At 7:48 PM -0700 8/19/00, John Denker wrote:

Science is not serial. It is a very high-dimensional tangled latticework
of facts. There is no natural ordering of the facts.

I think this view is the one that we want to get across to our students;
it is certainly my own view. Science is not serial. The one thing John
has omitted here is that this tangled latticework is *self consistent*,
and that this consistency is demonstrable *mathematically*. This view of
Nature permits us to sort the nodes of our latticework to find the few
that are not quite consistent with the others, and we tend to prune the
latticework (discard new nodes inconsistent with the greater structure)
to preserve this consistency. This latter process is, of course, a
cognitive error. It precludes revolutionary corrections strictly on the
basis of seniority: a particular node must be preserved solely because
it is old and venerable. Sometimes major pruning must be done to correct
previous error. Sometimes the latticework can be felt to be incomplete,
like a triangulated polyhedron of sticks with some missing elements; the
polyhedron must be rigid; our description of Nature must be unique to be
fully satisfying. This lack of rigidity can be corrected by parametric
prescription (the natural physical constants) and/or by demonstration
that other, previously unrecognized connections exist (the unification
of gravity and the other forces, for example).

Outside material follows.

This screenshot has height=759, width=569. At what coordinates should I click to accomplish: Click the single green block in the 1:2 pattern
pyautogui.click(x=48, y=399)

The serialization is an artificial one, largely imposed by physics
teachers who must arrange to instruct their students according to a
serial schedule which, conventionally, follows an order that is
perceived to be natural in its increasing level of mathematical
sophistication. That is not an intrinsic property of the latticework;
it is largely cultural, arising as it does from the Gibbsian (as
opposed to, for example, the Cliffordian) farmalistic paradigm*.

I guess you can tell that I have to work on a particularly scary apple
tree today (and a couple of rhododendrons). Still, the metaphor is good,
except I really don't like the physicists' locution, "self consistent",
that I have used above. While it is conventional and well understood by
all of us, it is redundant and thus inelegant. Left to my own preference
I would have used the simpler term "consistent".

Leigh

* Don't worry if that makes no sense; it's a whole 'nother discussion.